Authors

Segar, Matthew W.

Jaeger, Byron C.

Patel, Kershaw V.

Nambi, Vijay

Ndumele, Chiadi E.

Correa, Adolfo

Butler, Javed

Chandra, Alvin

Ayers, Colby

Rao, Shreya

Lewis, Alana A.

Raffield, Laura M.

Rodriguez, Carlos J.

Michos, Erin D.

Ballantyne, Christie M.

Hall, Michael E.

Mentz, Robert J.

De Lemos, James A.

Pandey, Ambarish

Published

June 15, 2021

Publication

Background

Heart failure (HF) risk and the underlying risk factors vary by race. Traditional models for HF risk prediction treat race as a covariate in risk prediction and do not account for significant parameters such as cardiac biomarkers. Machine learning (ML) may offer advantages over traditional modeling techniques to develop race-specific HF risk prediction models and to elucidate important contributors of HF development across races.

Methods

We performed a retrospective analysis of 4 large, community cohort studies (ARIC [Atherosclerosis Risk in Communities], DHS [Dallas Heart Study], JHS [Jackson Heart Study], and MESA [Multi-Ethnic Study of Atherosclerosis]) with adjudicated HF events. The study included participants who were >40 years of age and free of HF at baseline. Race-specific ML models for HF risk prediction were developed in the JHS cohort (for Black race–specific model) and White adults from ARIC (for White race–specific model). The models included 39 candidate variables across demographic, anthropometric, medical history, laboratory, and electrocardiographic domains. The ML models were externally validated and compared with prior established traditional and non–race-specific ML models in race-specific subgroups of the pooled MESA/DHS cohort and Black participants of ARIC. The Harrell C-index and Greenwood-Nam-D’Agostino chi-square tests were used to assess discrimination and calibration, respectively.

Results

The ML models had excellent discrimination in the derivation cohorts for Black (n = 4141 in JHS, C-index = 0.88) and White (n = 7858 in ARIC, C-index = 0.89) participants.

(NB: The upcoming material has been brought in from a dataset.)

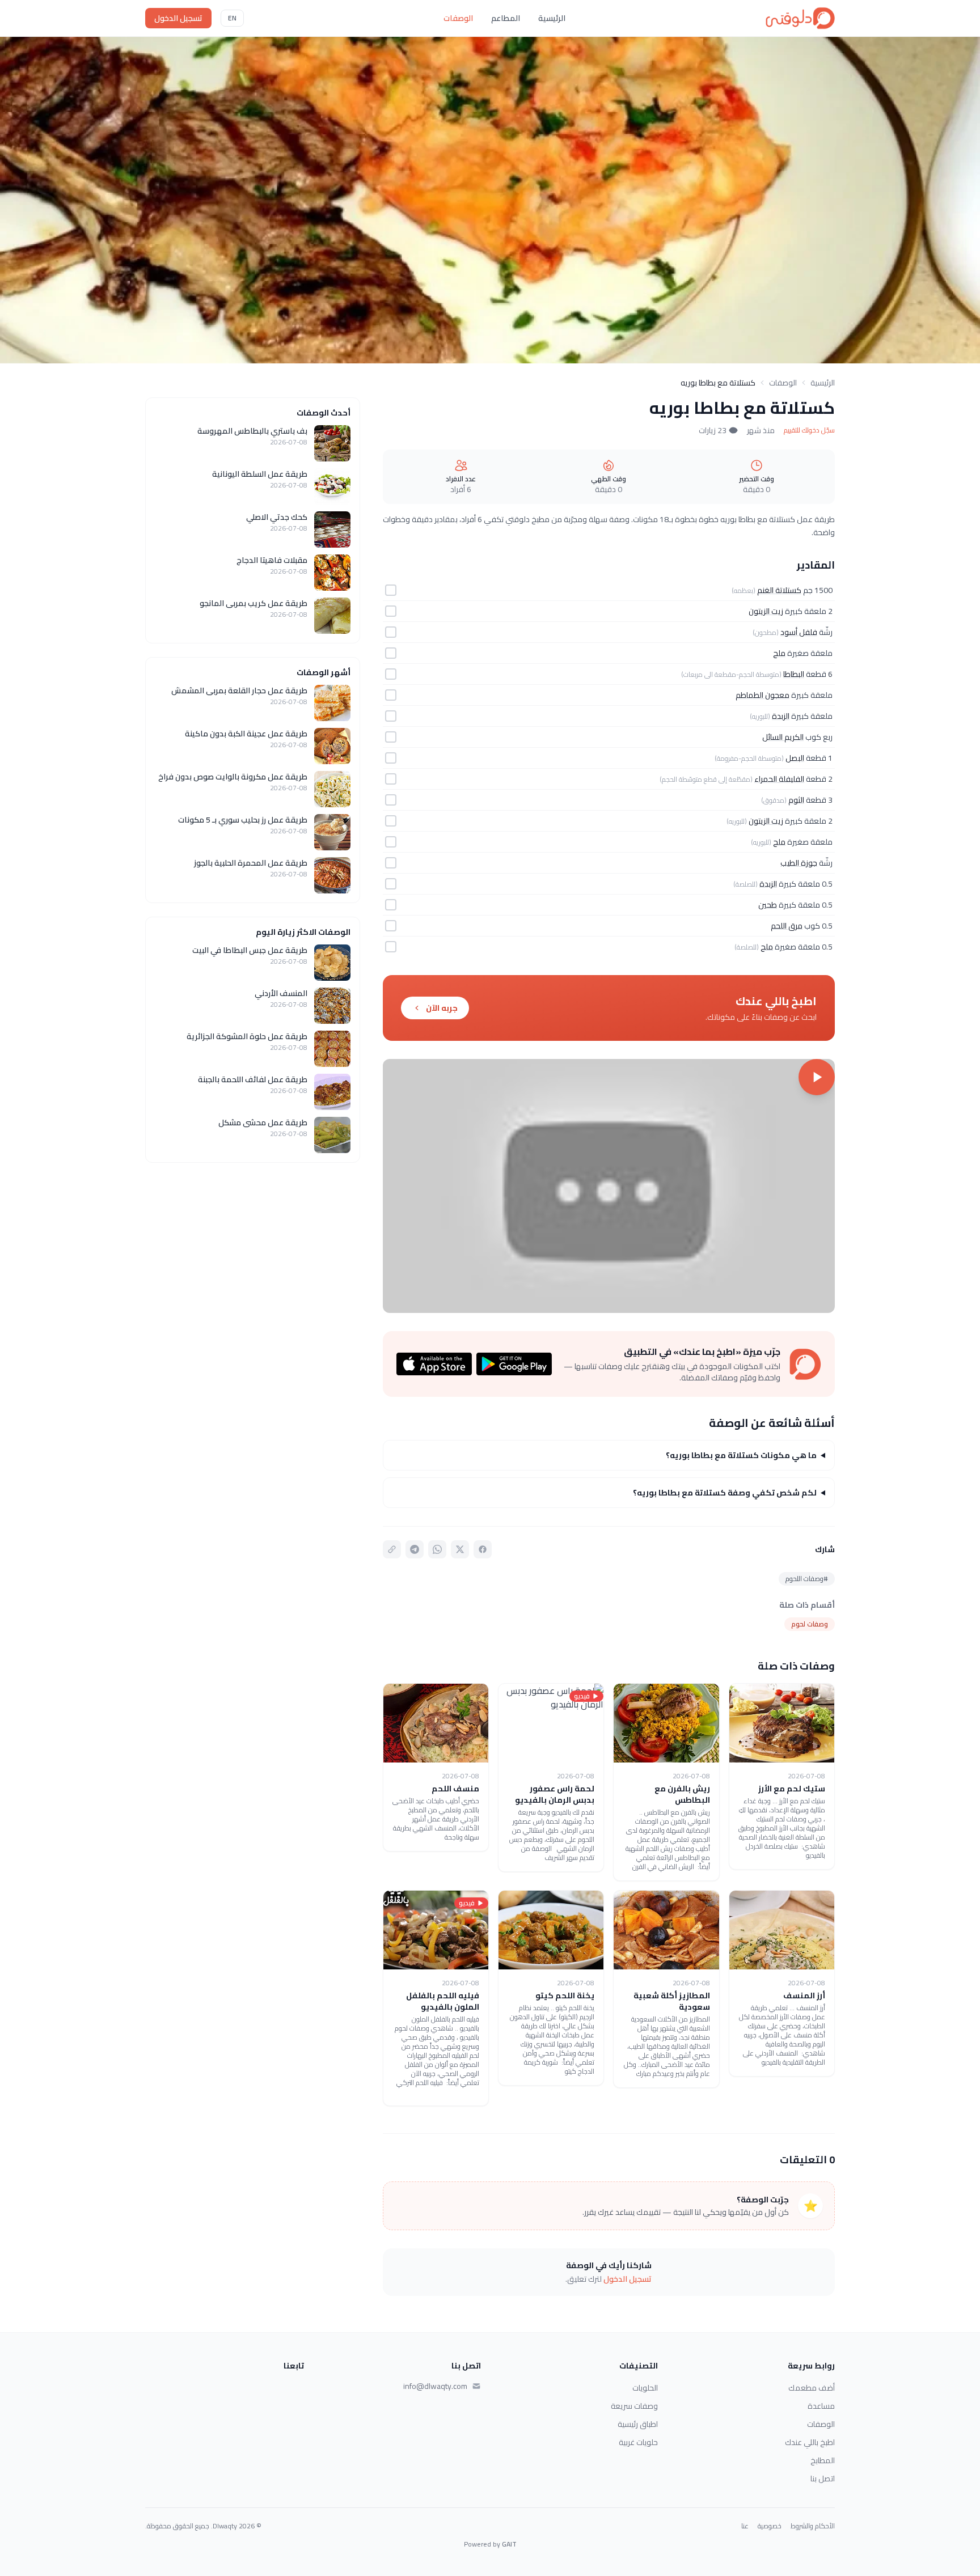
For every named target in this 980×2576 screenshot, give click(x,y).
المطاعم (505, 18)
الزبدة (780, 716)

In the external validation cohorts, the race-specific ML model demonstrated adequate calibration and superior discrimination (Black individuals, C-index = 0.80–0.83; White individuals, C-index = 0.82) compared with established HF risk models or with non–race-specific ML models derived with race included as a covariate. Among the risk factors, natriuretic peptide levels were the most important predictor of HF risk across both races, followed by troponin levels in Black and ECG-based Cornell voltage in White individuals. Other key predictors of HF risk among Black individuals were glycemic parameters and socioeconomic factors. In contrast, prevalent cardiovascular disease and traditional cardiovascular risk factors were stronger predictors of HF risk in White adults.

Conclusions

Race-specific and ML-based HF risk models that integrate clinical, laboratory, and biomarker data demonstrated superior performance compared with traditional HF risk and non–race-specific ML models. This approach identifies distinct race-specific contributors of HF.